BRIEF: Print the data below exactly as it stands, and keep the pictures out.

[[ LISTED RECORDS, beginning ]]

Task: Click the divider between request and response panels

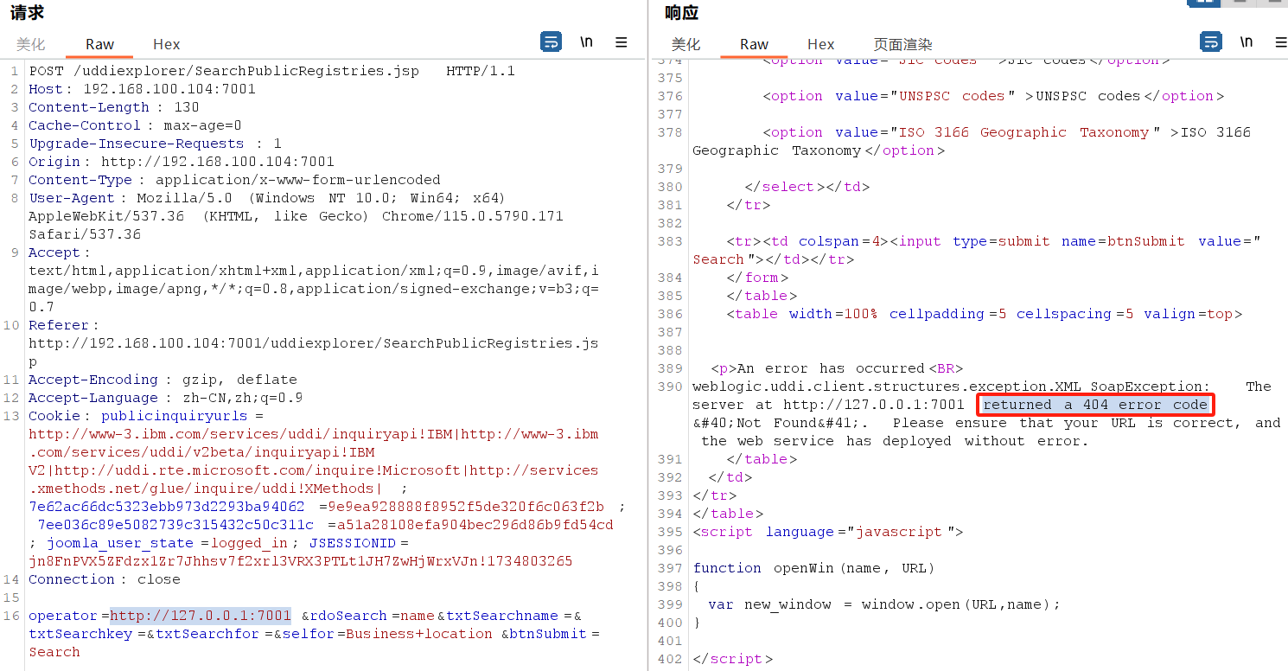Action: pyautogui.click(x=647, y=346)
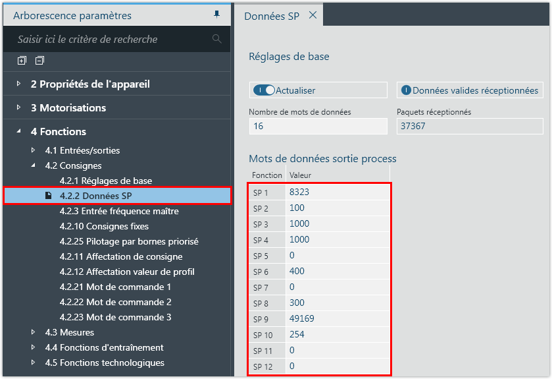Close the Données SP tab

point(313,15)
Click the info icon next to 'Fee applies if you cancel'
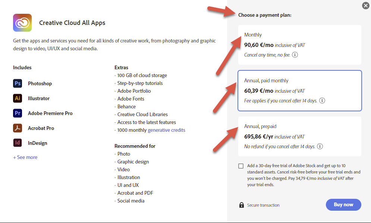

[[ LISTED RECORDS, end ]]

OUTPUT OF THE TASK:
Task: Click the divider between request and response panels

Action: pyautogui.click(x=647, y=346)
Close the Données SP tab

point(313,15)
Click the info icon next to 'Fee applies if you cancel'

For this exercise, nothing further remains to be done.